I found painting these to be really hard - so much going on on a plum's surface, and these were small (and painted smaller). I'm drawn to yellow ocher a lot, I don't know why. Maybe I feel it is earthy and safe, yet has the quality of gold and all the mythical stuff associated with it. I think it's a nice complement to the warm and cool purples here.

Old English word of the day:
plúme [plū'-mə]: plum.

Tuesday, September 4, 2007

Parsnips

parsnips
9/3: Parsnips, oil on hardboard, approx. 4x9 in.


Painted this on a long panel I made a few weeks ago, and I quite like how it turned out - sort of austere and basic, as I sometimes like things to be. And I think I managed to simplify most parts, focusing on the form and not getting all caught up in detail.

I looked up the etymology of "parsnip" and found it doesn't trace back very far: Middle English pas(se)nepe, apparently going back through Old French to Latin pastinaca (parsnip, carrot), and influenced by nepe - as the parsnip was considered a kind of turnip.

Monday, September 3, 2007

Breagha sleeping


Breagha sleeping, silverpoint on wood, approx. 5.25x4 in.

I didn't paint anything in observance of Labor Day (Sunday, actually). This drawing was from last year when my daughter was about two weeks old, one of the very few times I drew anything all year. She looks here like a little bug, as we used to call her. I always liked silverpoint though I hadn't done much since being exposed to it in school.

Sunday, September 2, 2007

Illustration Friday: "Alphabets"

9/1: Alphabets, oil on paper mounted on panel, 5x7.75 in.

The theme led me to play with having two alphabets contrasted side by side. My first (terrible) idea vaguely had Roman soldiers encountering runes carved in a rock, until my wife suggested a scene with a kid writing something.
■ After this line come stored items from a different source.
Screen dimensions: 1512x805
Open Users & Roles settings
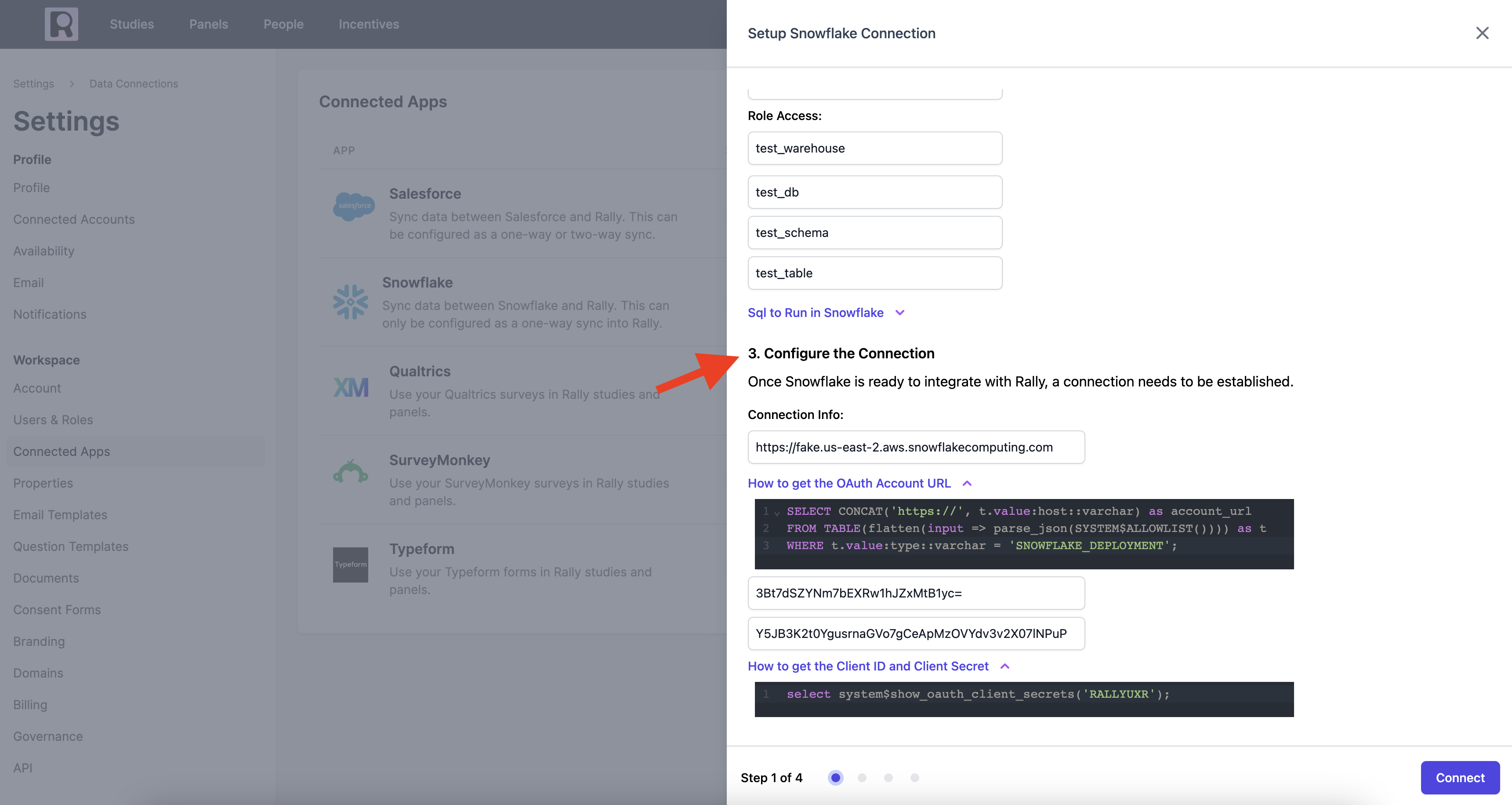pos(53,420)
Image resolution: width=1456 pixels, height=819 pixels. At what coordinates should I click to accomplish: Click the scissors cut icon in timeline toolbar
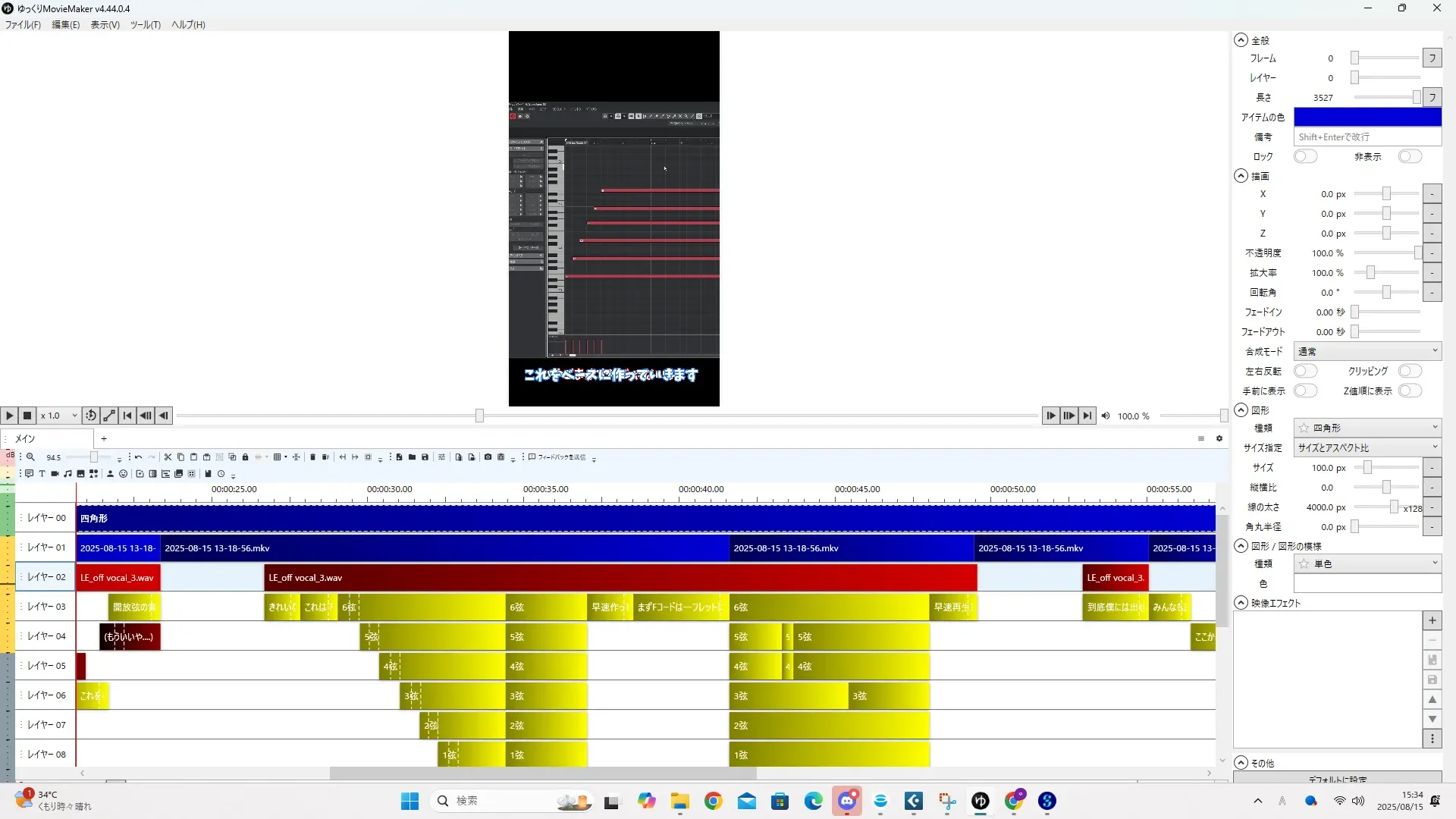pyautogui.click(x=168, y=457)
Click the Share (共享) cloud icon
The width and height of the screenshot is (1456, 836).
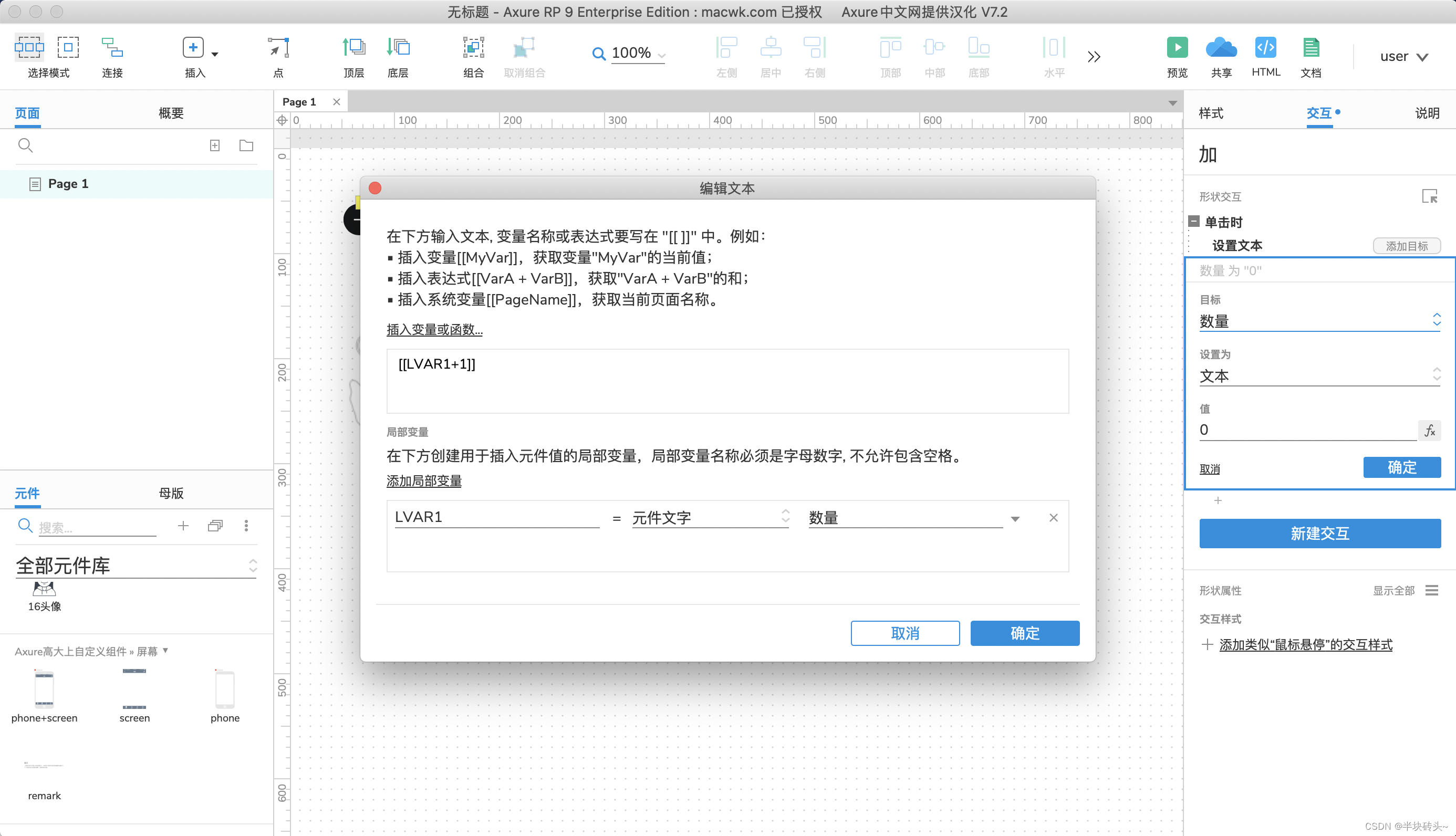pos(1221,47)
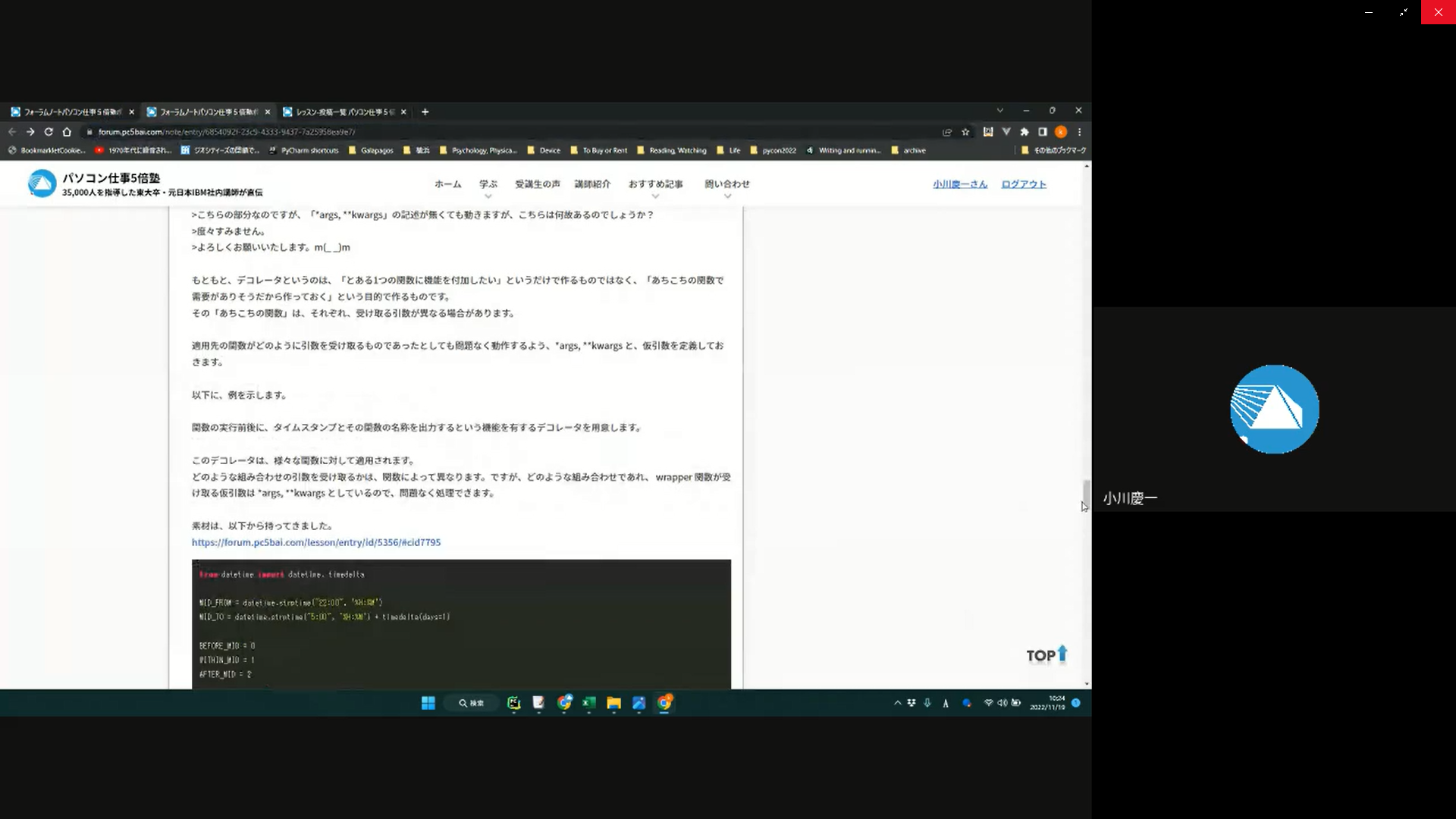Viewport: 1456px width, 819px height.
Task: Bookmark this page with star icon
Action: click(x=965, y=132)
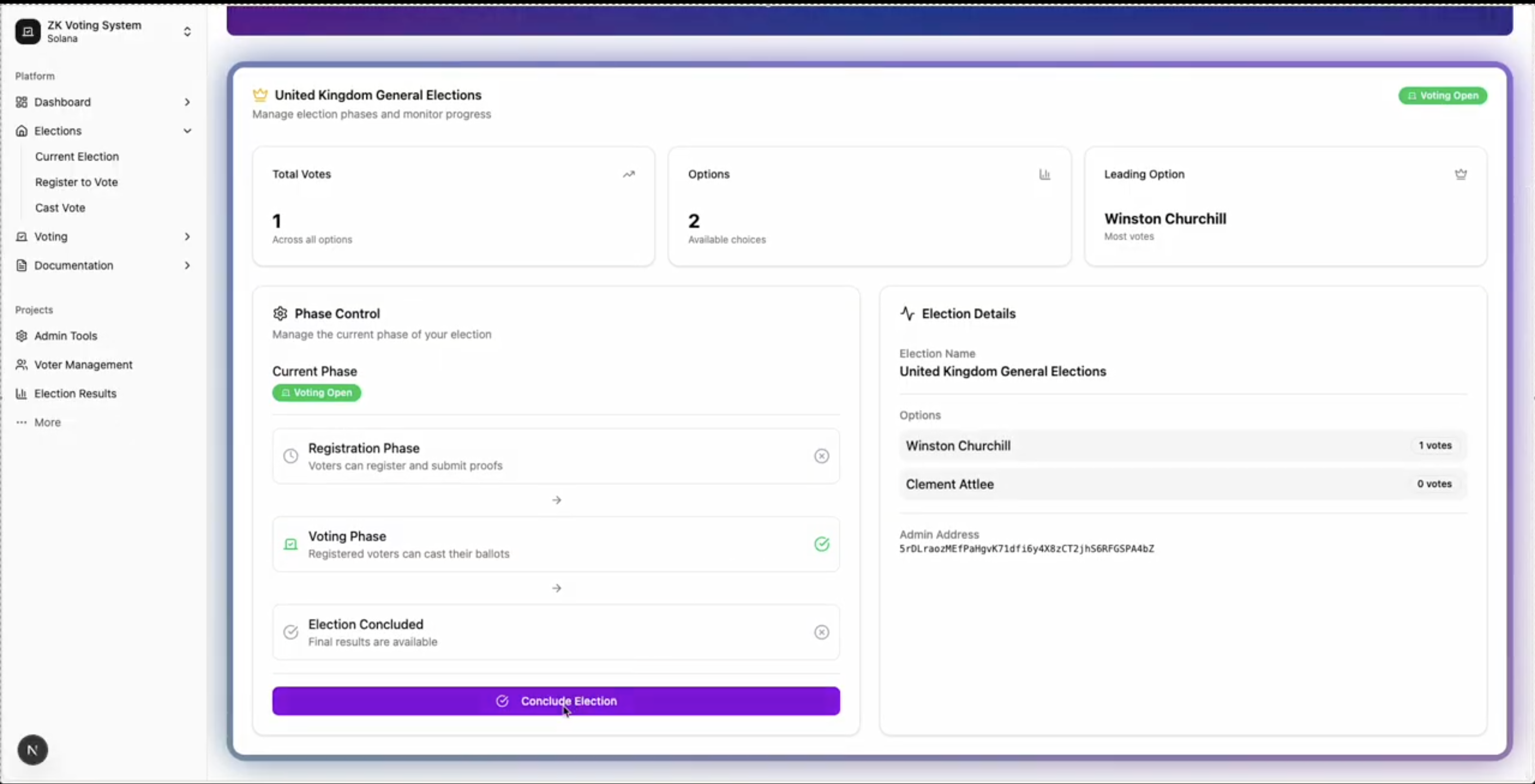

Then after seeing the August National Geographic feature on the Maya, I settled on this scene. The glyphs are of course not an "alphabet," rather logograms and syllabograms - plus, though the symbols I drew began as accurate representations, I made up most of them. Sort of blasphemous from someone who loves this stuff.

I printed out a sketch that I had scanned in and tweaked in Photoshop, then mounted it with acrylic matt medium to a canvas panel (for lack of anything else). I massed in areas with acrylic yellow ocher, then later painted with oils.